Suicide chair....(I'm still working on the patent...gonna be available for 3 easy payments of $49.95)

you sit in the chair, press a button, then will be simultaneously injected with a deadly dose of morphine while a handgun blow the back of your head out while a razor cuts your wrist and are pushed over a bridge with a noose around your neck you fall into a pool filled with alligators and drown while you are eaten alive
 

FreeOnes_Anders

Closed Account
Suicide chair....(I'm still working on the patent...gonna be available for 3 easy payments of $49.95)

you sit in the chair, press a button, then will be simultaneously injected with a deadly dose of morphine while a handgun blow the back of your head out while a razor cuts your wrist and are pushed over a bridge with a noose around your neck you fall into a pool filled with alligators and drown while you are eaten alive

You're foot just got shot, you might want to look in to that...

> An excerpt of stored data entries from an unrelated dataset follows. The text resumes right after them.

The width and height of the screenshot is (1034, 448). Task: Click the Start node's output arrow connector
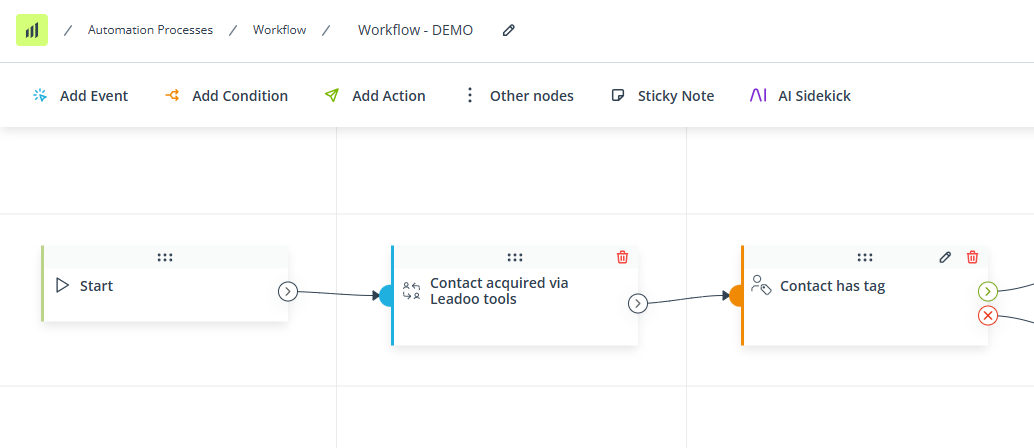288,291
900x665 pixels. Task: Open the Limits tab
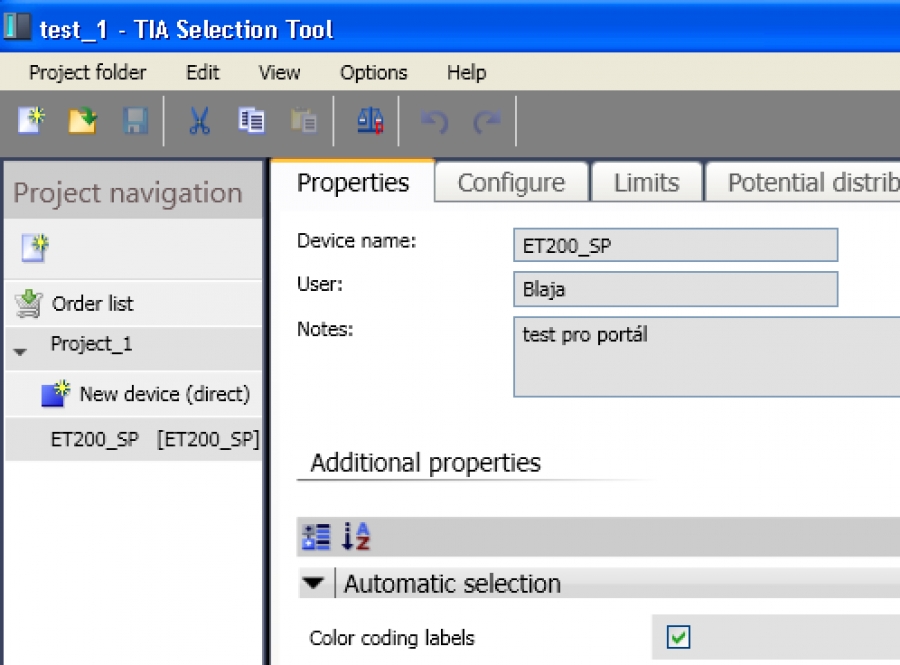[x=647, y=182]
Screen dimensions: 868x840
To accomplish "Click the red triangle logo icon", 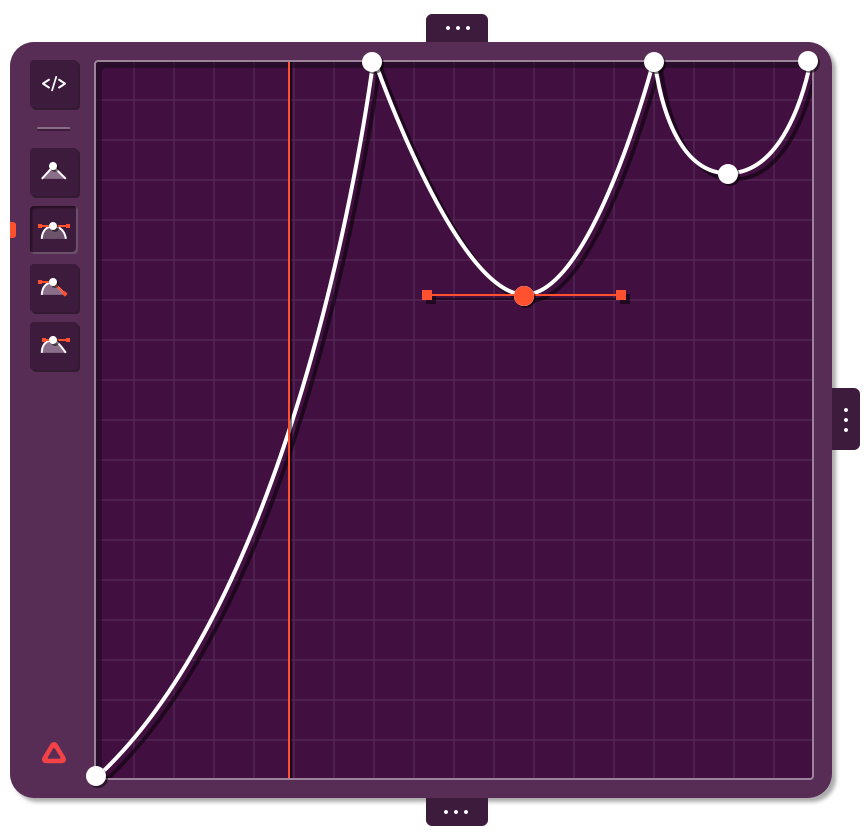I will pyautogui.click(x=54, y=753).
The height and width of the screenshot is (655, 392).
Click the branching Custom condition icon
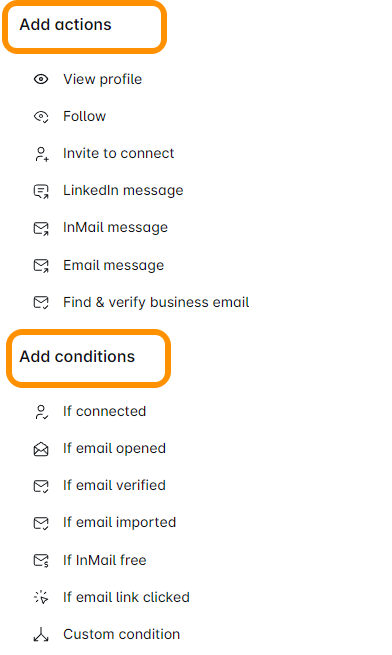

Also, payment plan for suicide devices... Yeah that sounds smart.
 

Ace Bandage

The one and only.
Leaping off the bleachers at Wrigley seems like a way to go. Maybe that would inspire management to field a decent fucking team.
 
You're foot just got shot, you might want to look in to that...

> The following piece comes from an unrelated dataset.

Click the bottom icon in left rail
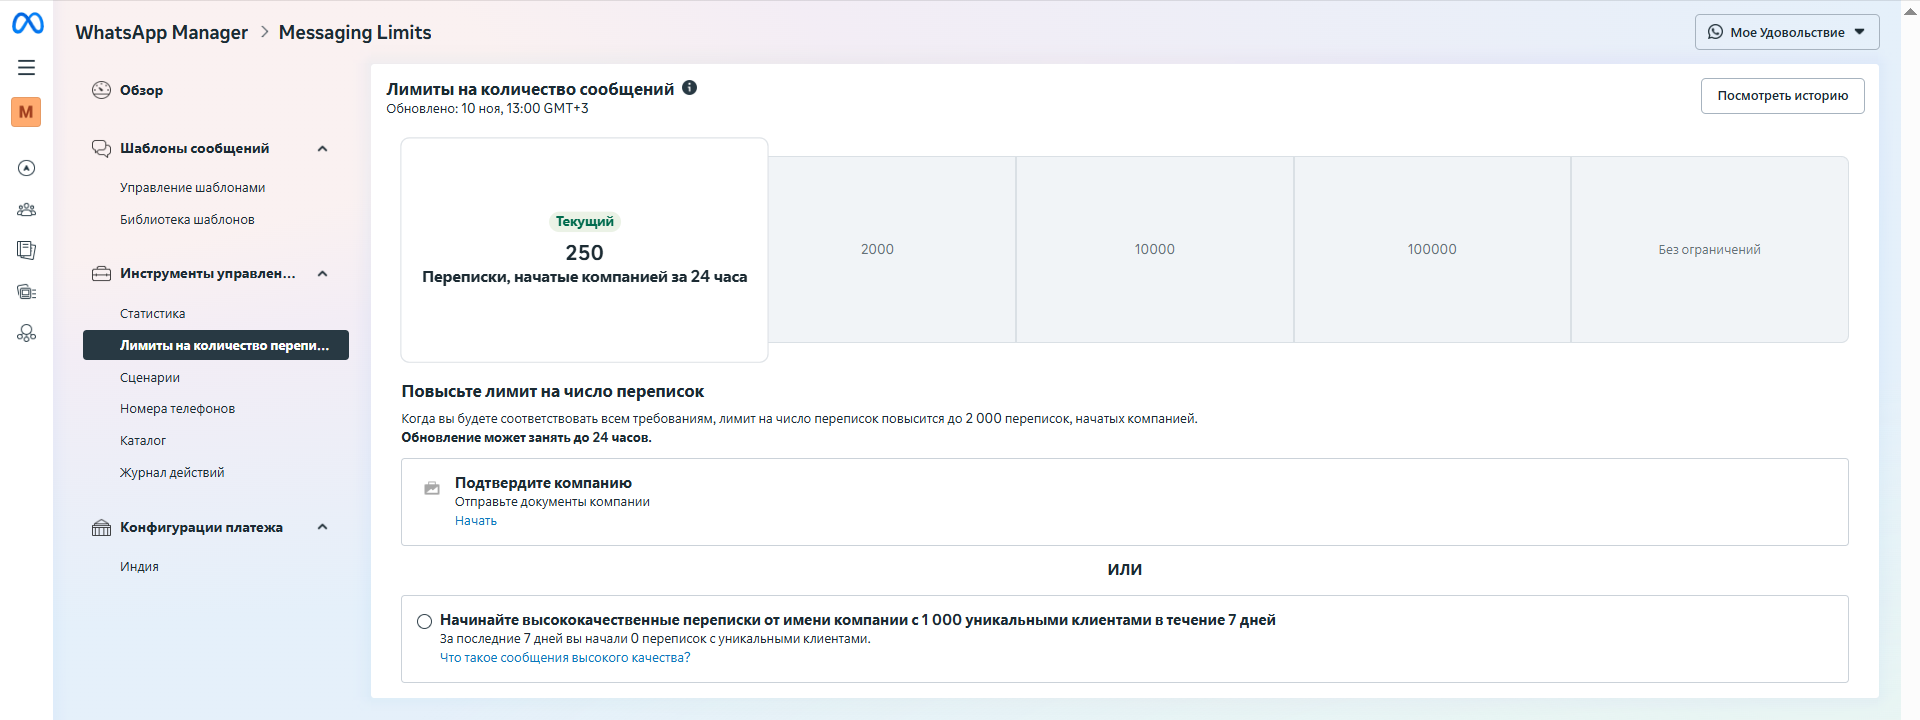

Also, payment plan for suicide devices... Yeah that sounds smart.

we take credit cards!!!

Unfortunately, at this time, we cannot ship live adult alligators. We will ship 3 baby gators and the buyer will need to raise and feed them for 3 months before using with the patented "SUICIDE CHAIR" [SUP]tm[/SUP]:)
 
Handful of pills with some nice expensive Vodka, if I wanna go I wanna go by peacefully going to sleep!

Fuck setting myself on fire!!
 

LukeEl

I am a failure to the Korean side of my family
Take too much viagra and have sex non stop with multiple women until my heart explodes.
 
Suicide chair....(I'm still working on the patent...gonna be available for 3 easy payments of $49.95)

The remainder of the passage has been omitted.